The average cluster node is simply a general purpose server that must satisfy many different design goals. Today’s server incumbents must ensure that their server designs
perform well as a file/print, Web and database server, all at a reasonable price. The traditional server design is a compromise across all of these potential roles. This results in mediocre server performance that does not service a high-performance application very well at all.
The traditional server PCI bus is a single bus that must service the needs of the interconnect host channel adapter, the video card or any other card needed inside the server. Even four-way high-performance servers are throttled by the general purpose bus through which they are forced to view the network. The performance bottlenecks within traditional clusters are a constant frustration to MPI programmers, as forcing the resulting applications on top of the compute infrastructure significantly throttles the applications. Developers typically need to spend as much time with their codes to alleviate communications congestion around hot spots within the cluster network, as they do solving scientific or engineering problems. Besides being a distraction from core HPC research, it further reduces code portability to other standards-based computing environments.
-.-.-
Extend the passage on general-purpose cluster servers and their bus bottlenecks, picking up after its final sentence.

» **Data provided**
-.-.-
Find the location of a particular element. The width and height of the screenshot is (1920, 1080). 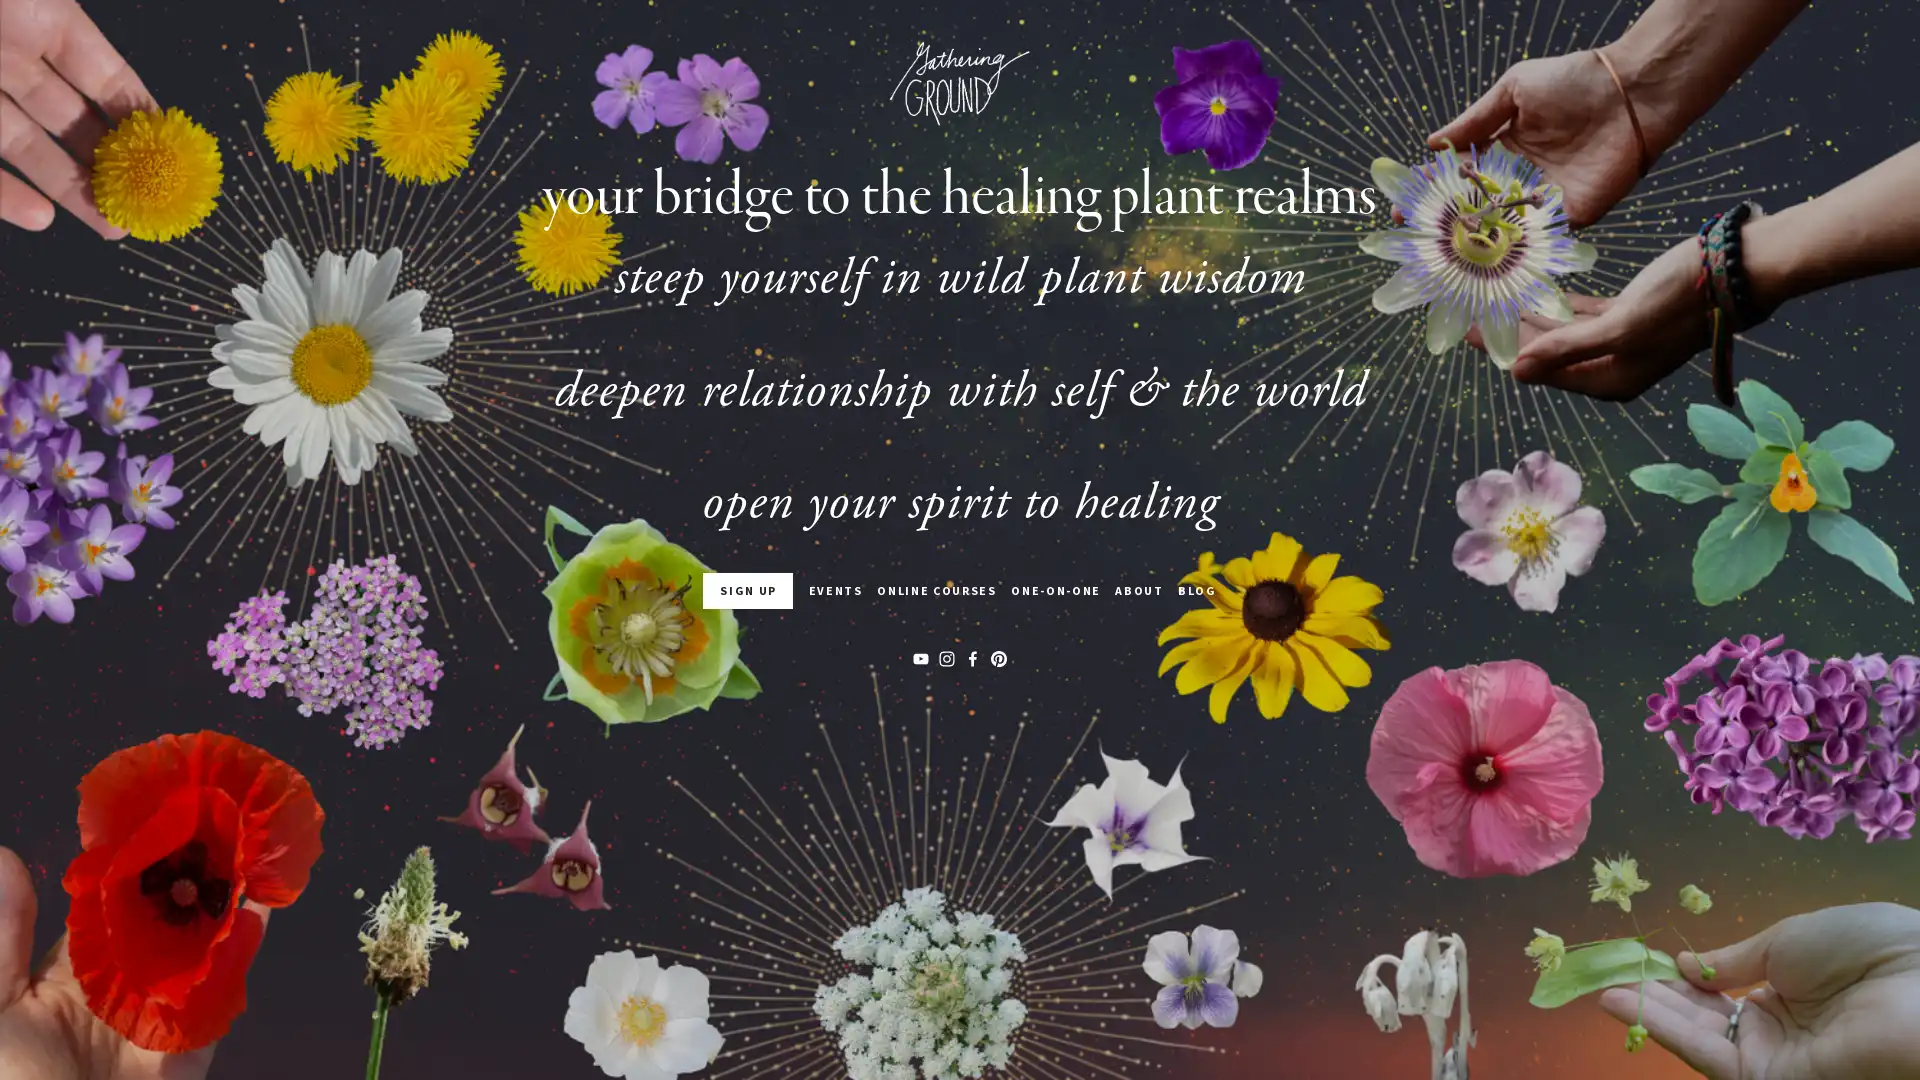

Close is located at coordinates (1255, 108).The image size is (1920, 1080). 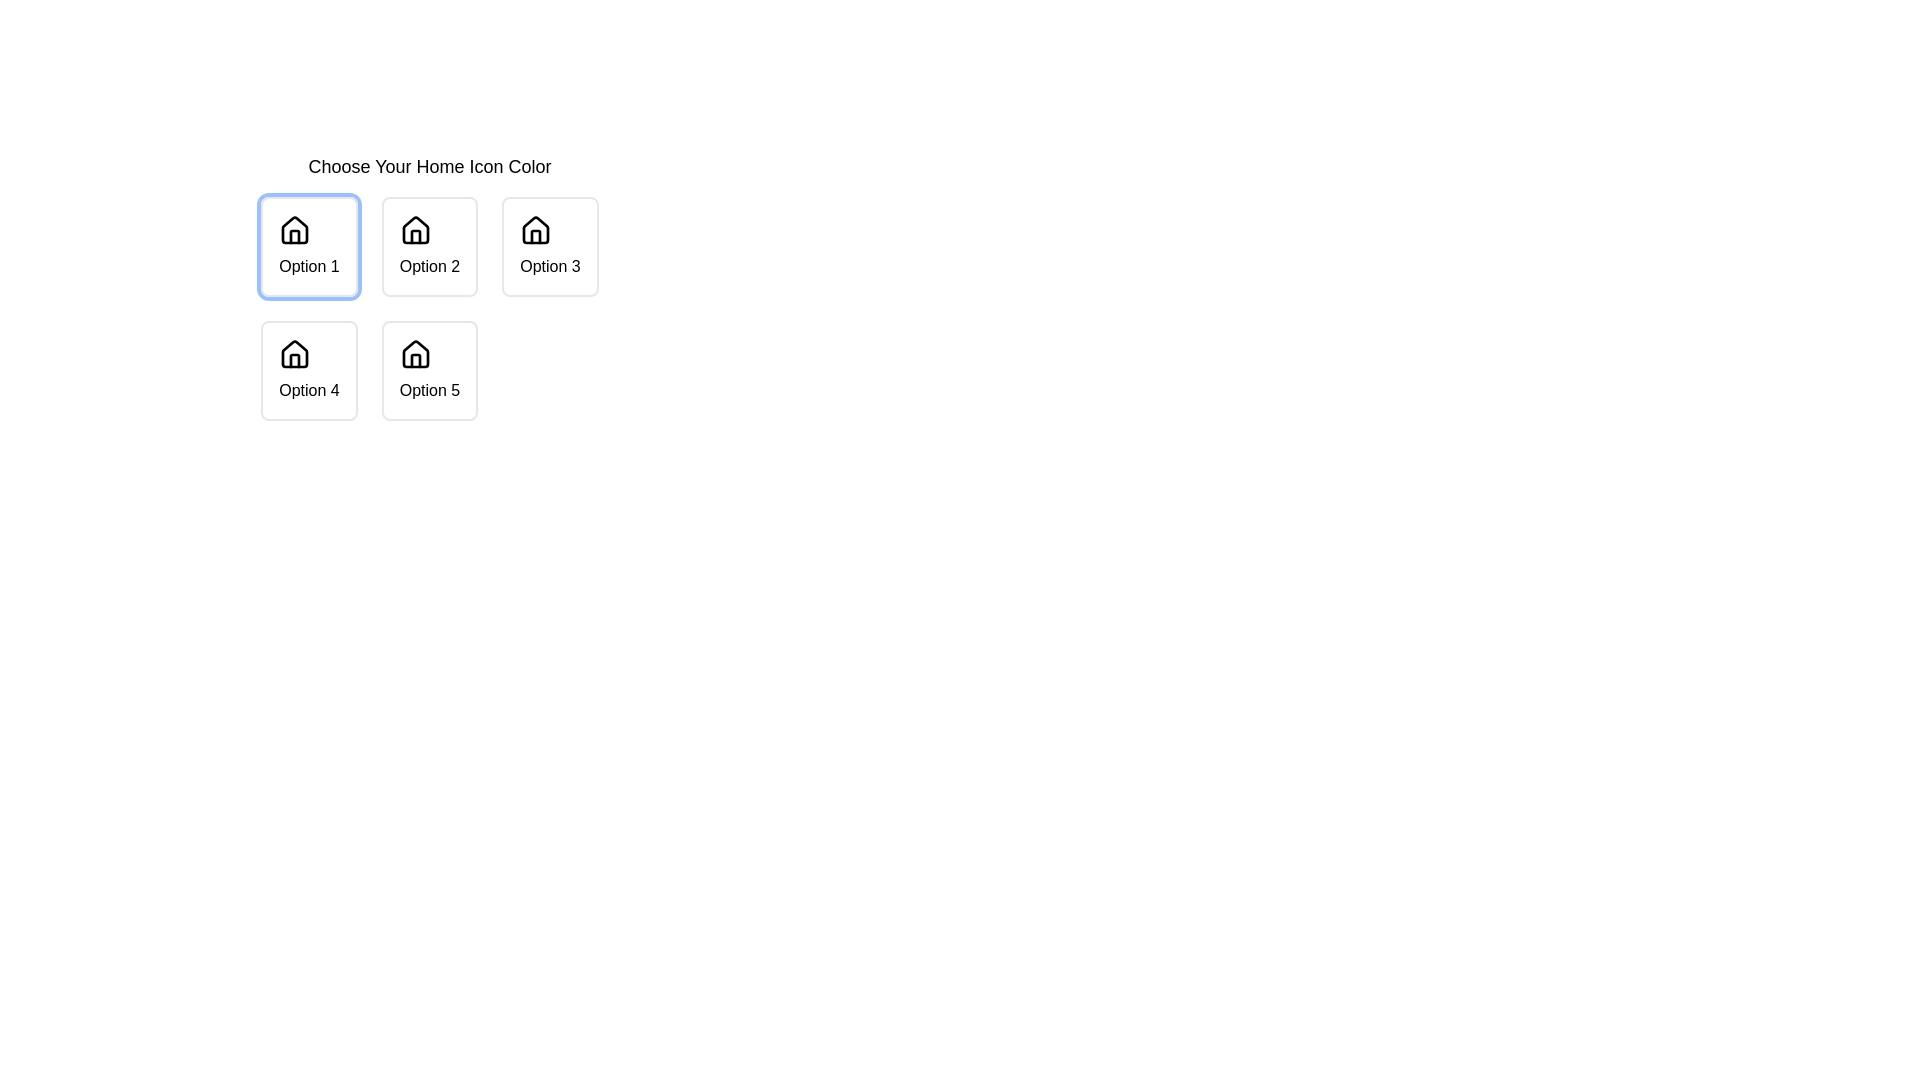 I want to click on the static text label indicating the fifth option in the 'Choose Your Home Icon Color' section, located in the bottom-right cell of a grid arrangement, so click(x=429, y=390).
-.-.-
» **Task response**
High performance computing applications need a native interconnect-driven server architecture that merges computing and communications resources into a powerful, yet standards-based system platform. This converged system should be optimized to bring the full power of standards-based interfaces like HyperTransport and leading edge processors directly into an integrated communications network. Once compute and communications characteristics are manageable as integral elements of the system, today’s HPC bottlenecks are removed and a brand new set of computing characteristics emerges.
Copious amounts of affordable inter-processor communications remove the need to code to restrictive low-bandwidth levels. Bandwidths of over 10 GB/s are enough to remove the programmatic restrictions currently experienced by many HPC users. The bandwidth must be non-blocking with a constant bi-sectional bandwidth (CBB) of at least 1. This means that any processor is guaranteed full bandwidth to any other processor, regardless of any traffic occurring at the time between other processors, and, more importantly, the communications performance is independent of the processor locality in the network. This is rarely achieved in traditional clustered environments and causes unpredictable performance results, especially when collective calls are made over a production cluster.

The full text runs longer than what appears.